#### [Passage]
^^^^^^^^

The North Shore-Long Island Jewish Health System is making an investment in personalized medicine through an alliance, announced Tuesday, with the multinational pharmaceutical and diagnostics giant OPKO.
As a result of the alliance, North Shore-LIJ and OPKO, which has headquarters in Miami, are forming a limited liability company to be known as Northwell Genomics Alliance.
Through the company, patients will have optional access to personalized care — increasingly referred to as precision medicine — based on data inscribed in an individual’s DNA or other biological specimens. The tests would be used for a specific number of medical conditions and would require patient permission.
Dr. James Crawford, executive director of laboratory services for North Shore-LIJ, said the purpose of the new alliance is to broadly usher in the era of precision medicine by providing patients greater access to potentially lifesaving tests.
“The North Shore-LIJ Health System is racing toward the future as fast as possible,” Crawford said Tuesday.

^^^^^^^^

[Saved data entries]
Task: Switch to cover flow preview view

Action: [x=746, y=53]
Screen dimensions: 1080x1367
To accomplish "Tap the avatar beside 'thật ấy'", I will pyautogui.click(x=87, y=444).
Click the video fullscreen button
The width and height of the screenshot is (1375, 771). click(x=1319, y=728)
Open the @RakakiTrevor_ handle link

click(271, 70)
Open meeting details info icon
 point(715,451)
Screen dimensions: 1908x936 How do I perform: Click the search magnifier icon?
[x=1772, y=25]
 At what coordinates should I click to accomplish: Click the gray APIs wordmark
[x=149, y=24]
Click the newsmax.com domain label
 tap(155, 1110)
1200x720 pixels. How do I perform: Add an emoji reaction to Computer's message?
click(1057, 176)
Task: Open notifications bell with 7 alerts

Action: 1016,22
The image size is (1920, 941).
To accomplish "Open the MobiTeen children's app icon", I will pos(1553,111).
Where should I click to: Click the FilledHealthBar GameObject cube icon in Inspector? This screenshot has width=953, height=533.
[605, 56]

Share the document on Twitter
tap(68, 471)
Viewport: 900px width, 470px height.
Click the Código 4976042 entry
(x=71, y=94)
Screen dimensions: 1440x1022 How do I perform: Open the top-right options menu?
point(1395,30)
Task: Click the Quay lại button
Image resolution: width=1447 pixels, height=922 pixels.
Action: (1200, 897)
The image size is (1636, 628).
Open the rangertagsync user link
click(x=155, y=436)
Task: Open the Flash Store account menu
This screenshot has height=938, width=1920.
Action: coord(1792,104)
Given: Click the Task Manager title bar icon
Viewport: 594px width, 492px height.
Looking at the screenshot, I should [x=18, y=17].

^^^^^^^^

#### [Task instructions]
1 - Condense the paragraph of the article on the North Shore-LIJ and OPKO alliance that begins "Through the company, patients will have optional access" into a shorter version that keeps its main facts.
2 - Pick up the article on the North Shore-LIJ and OPKO alliance after its last sentence and continue it.
These records have no connection to the article on the North Shore-LIJ and OPKO alliance.

#### [Responses per task]
1 - The company will give patients optional access to personalized care, also called precision medicine, based on data from their DNA or other biological specimens. The tests would apply to a specific number of medical conditions and would require patient permission.

2 -
Others are racing as well.
Hospitals in the greater metropolitan area as well as nationwide have been heavily investing in precision medicine. Mount Sinai School of Medicine in Manhattan has established the Icahn Institute for Genomics and Multiscale Biology, which boasts a $3 million supercomputer; Memorial Sloan-Kettering Cancer Center, also in Manhattan, added a $550 million tower two years ago devoted to precision medicine.
These institutions, along with North Shore-LIJ, are highlighting the importance of precision medicine as the New York Genome Center, a 4-year-old collaborative enterprise of major regional research institutions, continues an ambitious agenda — searching for the genetic underpinnings of numerous disorders from rare neurological conditions to complex forms of cancer. Those investigations, could produce new forms of screening in the future, experts say.
Screenings and diagnostic testing, however, account for some of the most expensive areas of medicine. But Crawford said North Shore-LIJ — which officially changes its name in January to Northwell Health — will pay for vital screenings when patients’ insurers refuse to foot the bill.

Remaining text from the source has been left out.